Demographic, biochemical, and histological features of the NAFLD children (n = 19) were compared between groups using Wilcoxon rank-sum test for continuous variables. Multiple logistic regression model was used to test the association between FADS1 genotype and the response to the treatment in terms of steatosis reduction. Genotypes were coded in dominant genetic model. Age, gender, and the genotypes of PNPLA3 (rs738409)39 and TM6SF2 (rs58542926)40 were adjusted for the association. Logistic regression was performed using the package PLINK 1.07.41 All the other analyses were performed using R statistical packages (www.r-project.org).
RESULTS
Association between FADS1 mRNA and liver histology in children We have characterized biochemical, and histologic features of donor liver tissue samples of 22 children. As summarized in Table 1, we found that 4 out of 22 individuals possess a ≥5% steatosis in their livers, and all these 4 patients were characterized as NASH or borderline NASH. The total fat content of all 22 livers is 0.02 ± 0.0088 mg fat per mg tissue, and total collagen content is 8.2 ± 4.4%.
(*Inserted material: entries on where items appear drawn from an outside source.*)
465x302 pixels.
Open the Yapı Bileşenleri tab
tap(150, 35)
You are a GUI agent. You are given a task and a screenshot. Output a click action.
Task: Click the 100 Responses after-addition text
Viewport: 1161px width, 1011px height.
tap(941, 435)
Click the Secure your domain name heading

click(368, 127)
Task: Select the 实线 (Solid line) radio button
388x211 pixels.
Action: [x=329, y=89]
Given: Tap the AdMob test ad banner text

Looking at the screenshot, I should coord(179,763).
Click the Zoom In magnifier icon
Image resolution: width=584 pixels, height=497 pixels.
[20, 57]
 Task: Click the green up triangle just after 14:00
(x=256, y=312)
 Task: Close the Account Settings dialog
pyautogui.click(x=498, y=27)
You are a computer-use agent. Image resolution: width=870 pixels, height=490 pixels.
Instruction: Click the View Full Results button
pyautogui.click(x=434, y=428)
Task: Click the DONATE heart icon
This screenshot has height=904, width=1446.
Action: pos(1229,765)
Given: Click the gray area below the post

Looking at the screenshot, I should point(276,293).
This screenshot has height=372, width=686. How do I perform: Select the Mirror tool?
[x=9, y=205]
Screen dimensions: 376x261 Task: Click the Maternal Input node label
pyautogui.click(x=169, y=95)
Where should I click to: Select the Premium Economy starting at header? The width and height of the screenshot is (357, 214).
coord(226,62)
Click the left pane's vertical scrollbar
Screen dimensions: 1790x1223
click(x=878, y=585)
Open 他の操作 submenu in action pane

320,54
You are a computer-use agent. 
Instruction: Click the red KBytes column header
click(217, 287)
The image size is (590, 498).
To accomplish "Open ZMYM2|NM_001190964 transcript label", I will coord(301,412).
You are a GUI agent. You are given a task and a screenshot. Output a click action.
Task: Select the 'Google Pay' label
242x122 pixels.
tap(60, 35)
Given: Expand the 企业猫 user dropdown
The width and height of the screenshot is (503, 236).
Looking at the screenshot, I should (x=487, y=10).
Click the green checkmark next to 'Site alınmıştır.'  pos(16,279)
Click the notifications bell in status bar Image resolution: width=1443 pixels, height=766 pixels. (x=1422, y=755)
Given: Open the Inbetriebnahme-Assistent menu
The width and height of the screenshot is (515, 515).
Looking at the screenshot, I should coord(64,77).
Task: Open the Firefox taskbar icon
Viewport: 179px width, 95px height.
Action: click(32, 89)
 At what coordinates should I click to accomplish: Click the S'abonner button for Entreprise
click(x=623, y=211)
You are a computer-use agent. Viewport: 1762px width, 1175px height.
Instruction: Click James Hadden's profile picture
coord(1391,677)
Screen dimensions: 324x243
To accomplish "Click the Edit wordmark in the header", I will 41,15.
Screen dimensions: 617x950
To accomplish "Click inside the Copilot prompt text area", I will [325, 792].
We aimed to understand the relationship between FADS1 transcription and liver histology in children. We found that FADS1 mRNA level was significantly and inversely associated with total hepatic fat content (p = 0.004), degree of steatosis (p = 0.03), fibrosis (p = 0.05), and NASH (p = 0.008) among pediatric livers (Fig. 2).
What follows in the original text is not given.